- _Required tasks_
1 > From the joern-lib project description, copy the part that opens with the words containing "pip install joern-lib" and closes with "and this library.".
2 > According to the joern-lib project description, which two libraries do its API methods integrate with?
3 > Write the next part of the joern-lib project description, continuing from its last sentence.

- _Text passage_
Python library for code analysis with CPG and Joern
Project description
Introduction
This project offers a high level python library to perform code analysis with CPG and Joern server. Several API methods including integration with NetworkX and PyTorch Geometric are offered to perform code analysis and research on complex code bases in a pythonic manner from cli and from notebooks.
pip install joern-lib
# To install the optional science pack, clone this repo and use poetry > 1.5 to install the science group
poetry install --with science # cpu
poetry install --with science-cu117 # cuda 11.7
poetry install --with science-cu118 # cuda 11.8
Notebook support
The repository includes docker compose configuration to interactively query the joern server with polynote notebooks.
Usage
Run joern server and polynote locally.
git clone https://github.com/appthreat/joern-lib.git
# Edit docker-compose.yml to set sources directory
docker compose up -d
# podman-compose up --build
Navigate to http://localhost:8192 for an interactive polynote notebook. You could open one of the sample notebooks from the contrib directory to learn about Joern server and this library.

- _Source material_

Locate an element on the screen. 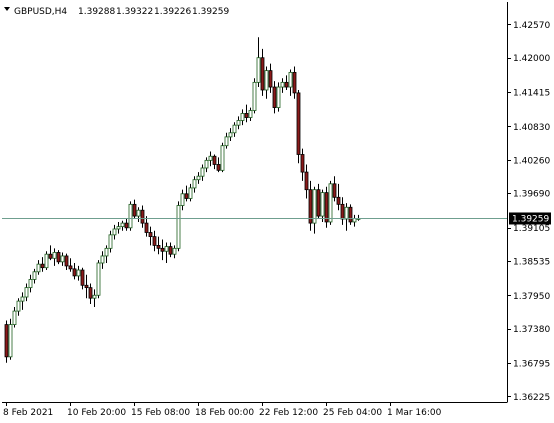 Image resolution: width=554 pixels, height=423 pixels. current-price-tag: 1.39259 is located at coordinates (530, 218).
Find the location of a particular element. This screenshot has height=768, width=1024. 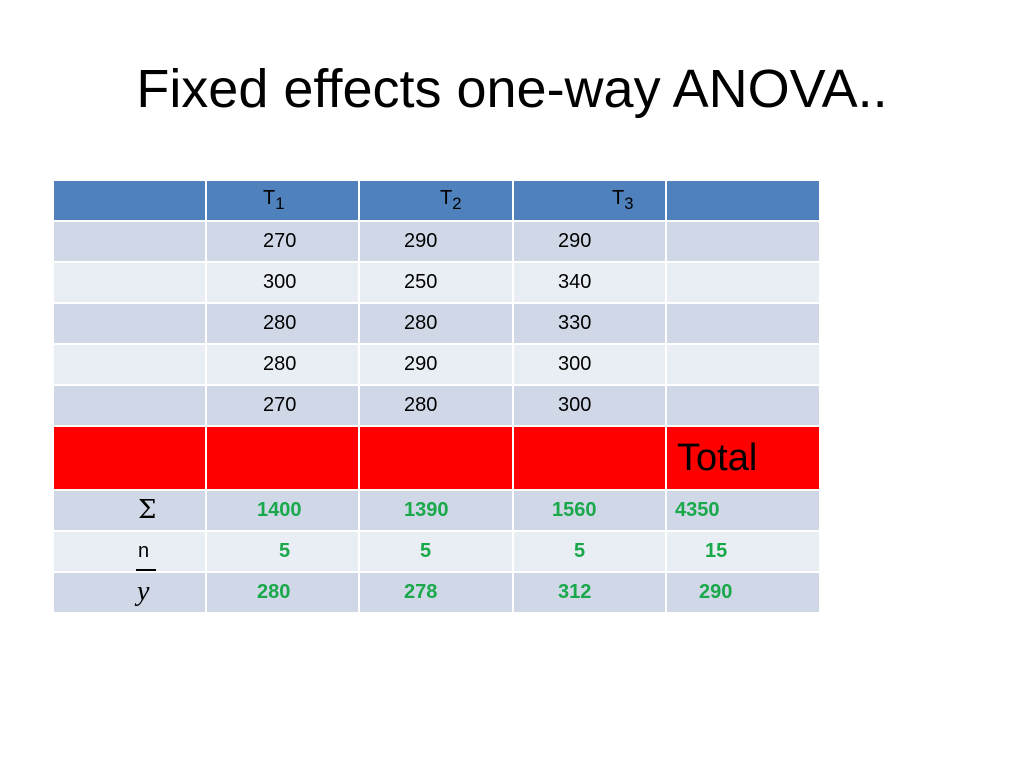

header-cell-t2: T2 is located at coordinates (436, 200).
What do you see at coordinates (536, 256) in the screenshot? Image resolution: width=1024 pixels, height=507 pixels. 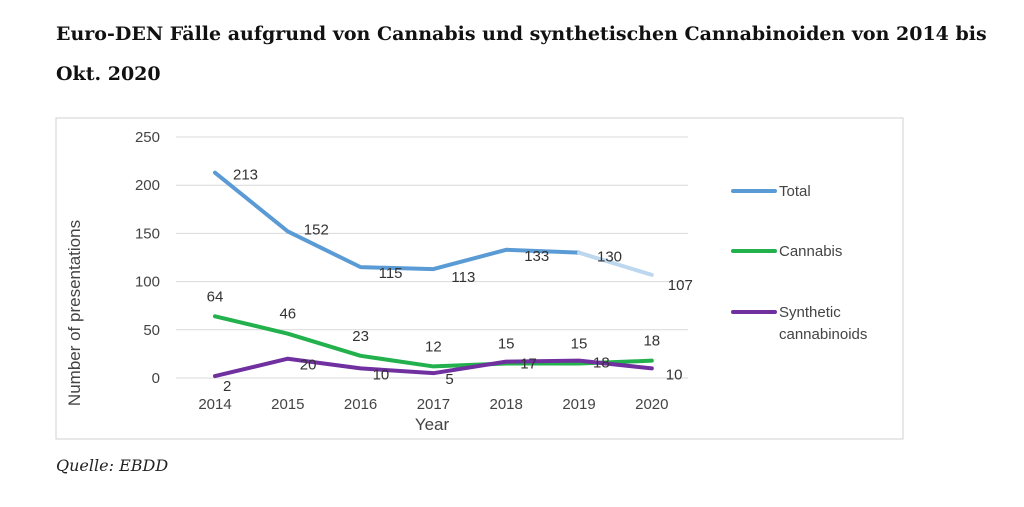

- _Responses by item number_
1 >
pip install joern-lib
# To install the optional science pack, clone this repo and use poetry > 1.5 to install the science group
poetry install --with science # cpu
poetry install --with science-cu117 # cuda 11.7
poetry install --with science-cu118 # cuda 11.8
Notebook support
The repository includes docker compose configuration to interactively query the joern server with polynote notebooks.
Usage
Run joern server and polynote locally.
git clone https://github.com/appthreat/joern-lib.git
# Edit docker-compose.yml to set sources directory
docker compose up -d
# podman-compose up --build
Navigate to http://localhost:8192 for an interactive polynote notebook. You could open one of the sample notebooks from the contrib directory to learn about Joern server and this library.

2 > NetworkX and PyTorch Geometric.

3 >
Common steps
Refer to the API documentation for programmatic usage.
python -m asyncio
Execute single query
from joern_lib import client, workspace, utils
from joern_lib.detectors import common as cpg
connection = await client.get("http://localhost:9000", "http://localhost:7072", "admin", "admin")
# connection = await client.get("http://localhost:9000")
res = await client.q(connection, "val a=1");
# {'response': 'a: Int = 1\n'}
Execute bulk query
res = await client.bulk_query(connection, ["val a=1", "val b=2", "val c=a+b"]);
# [{'response': 'a: Int = 1\n'}, {'response': 'b: Int = 2\n'}, {'response': 'c: Int = 3\n'}]
Workspace
List workspaces
res = await workspace.ls(connection)
Get workspace path
res = await workspace.get_path(connection)
# /workspace (Response would be parsed)
Check if cpg exists
await workspace.cpg_exists(connection, "NodeGoat")
Import code for analysis
res = await workspace.import_code(connection, "/app", "NodeGoat")
# True
Import an existing CPG for analysis
res = await workspace.import_cpg(connection, "/app/sandbox/crAPI/cpg_out/crAPI-python-cpg.bin.zip", "crAPI-python")
Create a CPG with a remote cpggen server
res = await workspace.create_cpg(connection, "/app/sandbox/crAPI", out_dir="/app/sandbox/crAPI/cpg_out", languages="python", project_name="crAPI-python")
CPG core
List files
res = await cpg.list_files(connection)
# list of files
Print call tree
res = await cpg.get_call_tree(connection, "com.example.vulnspring.WebController.issue:java.lang.String(org.springframework.ui.Model,java.lang.String)")
utils.print_tree(res)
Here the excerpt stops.